DESCRIPTION OF THE TASK |
Every entry below is to be retyped exactly as it appears.

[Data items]
= = = = = = =

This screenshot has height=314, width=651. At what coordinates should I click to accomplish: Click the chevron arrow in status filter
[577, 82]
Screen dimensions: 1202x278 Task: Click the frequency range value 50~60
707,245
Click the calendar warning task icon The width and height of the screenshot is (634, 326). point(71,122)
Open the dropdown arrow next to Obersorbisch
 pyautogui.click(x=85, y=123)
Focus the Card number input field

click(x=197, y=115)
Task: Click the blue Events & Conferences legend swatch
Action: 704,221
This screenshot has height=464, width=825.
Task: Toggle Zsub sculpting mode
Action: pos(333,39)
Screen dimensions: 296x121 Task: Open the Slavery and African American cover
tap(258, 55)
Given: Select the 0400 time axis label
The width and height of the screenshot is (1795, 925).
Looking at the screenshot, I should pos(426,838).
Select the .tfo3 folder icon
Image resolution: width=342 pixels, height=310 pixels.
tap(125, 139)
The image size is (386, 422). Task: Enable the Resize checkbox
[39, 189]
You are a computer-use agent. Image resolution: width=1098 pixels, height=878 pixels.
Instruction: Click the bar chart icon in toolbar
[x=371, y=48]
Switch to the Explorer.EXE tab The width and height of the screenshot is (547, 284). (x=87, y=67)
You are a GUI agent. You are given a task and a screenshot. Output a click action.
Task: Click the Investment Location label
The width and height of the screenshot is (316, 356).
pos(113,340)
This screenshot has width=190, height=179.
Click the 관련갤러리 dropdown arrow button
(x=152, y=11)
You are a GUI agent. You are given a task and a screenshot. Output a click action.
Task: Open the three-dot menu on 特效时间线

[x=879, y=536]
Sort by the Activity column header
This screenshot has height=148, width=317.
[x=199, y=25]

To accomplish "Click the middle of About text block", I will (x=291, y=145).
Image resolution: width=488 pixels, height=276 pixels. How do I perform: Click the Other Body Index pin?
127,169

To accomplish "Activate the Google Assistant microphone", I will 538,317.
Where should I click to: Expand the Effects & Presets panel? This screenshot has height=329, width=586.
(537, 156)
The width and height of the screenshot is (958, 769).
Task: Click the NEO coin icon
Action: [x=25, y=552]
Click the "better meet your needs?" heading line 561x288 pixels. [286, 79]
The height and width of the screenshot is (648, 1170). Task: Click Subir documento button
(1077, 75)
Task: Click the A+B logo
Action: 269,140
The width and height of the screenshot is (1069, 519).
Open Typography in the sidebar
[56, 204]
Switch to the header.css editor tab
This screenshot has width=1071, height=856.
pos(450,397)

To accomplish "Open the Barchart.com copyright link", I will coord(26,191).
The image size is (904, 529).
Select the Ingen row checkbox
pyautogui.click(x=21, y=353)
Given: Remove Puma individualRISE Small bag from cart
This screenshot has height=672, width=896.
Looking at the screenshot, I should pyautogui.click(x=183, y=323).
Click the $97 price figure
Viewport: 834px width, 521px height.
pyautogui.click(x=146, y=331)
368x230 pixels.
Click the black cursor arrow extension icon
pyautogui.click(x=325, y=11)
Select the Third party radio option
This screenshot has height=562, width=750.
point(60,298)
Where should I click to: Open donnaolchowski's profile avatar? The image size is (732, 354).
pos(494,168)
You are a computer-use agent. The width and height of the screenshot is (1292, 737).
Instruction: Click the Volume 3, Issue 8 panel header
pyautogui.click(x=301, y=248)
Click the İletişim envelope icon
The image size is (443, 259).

= = = = = = =

SOLUTION |
This screenshot has height=314, width=651. At what coordinates should I click to accomplish: Click the chevron arrow in status filter
[577, 82]
Screen dimensions: 1202x278 Task: Click the frequency range value 50~60
707,245
Click the calendar warning task icon The width and height of the screenshot is (634, 326). point(71,122)
Open the dropdown arrow next to Obersorbisch
 pyautogui.click(x=85, y=123)
Focus the Card number input field

click(x=197, y=115)
Task: Click the blue Events & Conferences legend swatch
Action: 704,221
This screenshot has height=464, width=825.
Task: Toggle Zsub sculpting mode
Action: pos(333,39)
Screen dimensions: 296x121 Task: Open the Slavery and African American cover
tap(258, 55)
Given: Select the 0400 time axis label
The width and height of the screenshot is (1795, 925).
Looking at the screenshot, I should pos(426,838).
Select the .tfo3 folder icon
Image resolution: width=342 pixels, height=310 pixels.
tap(125, 139)
The image size is (386, 422). Task: Enable the Resize checkbox
[39, 189]
You are a computer-use agent. Image resolution: width=1098 pixels, height=878 pixels.
Instruction: Click the bar chart icon in toolbar
[x=371, y=48]
Switch to the Explorer.EXE tab The width and height of the screenshot is (547, 284). (x=87, y=67)
You are a GUI agent. You are given a task and a screenshot. Output a click action.
Task: Click the Investment Location label
The width and height of the screenshot is (316, 356).
pos(113,340)
This screenshot has width=190, height=179.
Click the 관련갤러리 dropdown arrow button
(x=152, y=11)
You are a GUI agent. You are given a task and a screenshot. Output a click action.
Task: Open the three-dot menu on 特效时间线

[x=879, y=536]
Sort by the Activity column header
This screenshot has height=148, width=317.
[x=199, y=25]

To accomplish "Click the middle of About text block", I will (x=291, y=145).
Image resolution: width=488 pixels, height=276 pixels. How do I perform: Click the Other Body Index pin?
127,169

To accomplish "Activate the Google Assistant microphone", I will 538,317.
Where should I click to: Expand the Effects & Presets panel? This screenshot has height=329, width=586.
(537, 156)
The width and height of the screenshot is (958, 769).
Task: Click the NEO coin icon
Action: [x=25, y=552]
Click the "better meet your needs?" heading line 561x288 pixels. [286, 79]
The height and width of the screenshot is (648, 1170). Task: Click Subir documento button
(1077, 75)
Task: Click the A+B logo
Action: 269,140
The width and height of the screenshot is (1069, 519).
Open Typography in the sidebar
[56, 204]
Switch to the header.css editor tab
This screenshot has width=1071, height=856.
pos(450,397)

To accomplish "Open the Barchart.com copyright link", I will coord(26,191).
The image size is (904, 529).
Select the Ingen row checkbox
pyautogui.click(x=21, y=353)
Given: Remove Puma individualRISE Small bag from cart
This screenshot has height=672, width=896.
Looking at the screenshot, I should pyautogui.click(x=183, y=323).
Click the $97 price figure
Viewport: 834px width, 521px height.
pyautogui.click(x=146, y=331)
368x230 pixels.
Click the black cursor arrow extension icon
pyautogui.click(x=325, y=11)
Select the Third party radio option
This screenshot has height=562, width=750.
point(60,298)
Where should I click to: Open donnaolchowski's profile avatar? The image size is (732, 354).
pos(494,168)
You are a computer-use agent. The width and height of the screenshot is (1292, 737).
Instruction: Click the Volume 3, Issue 8 panel header
pyautogui.click(x=301, y=248)
Click the İletişim envelope icon
The image size is (443, 259).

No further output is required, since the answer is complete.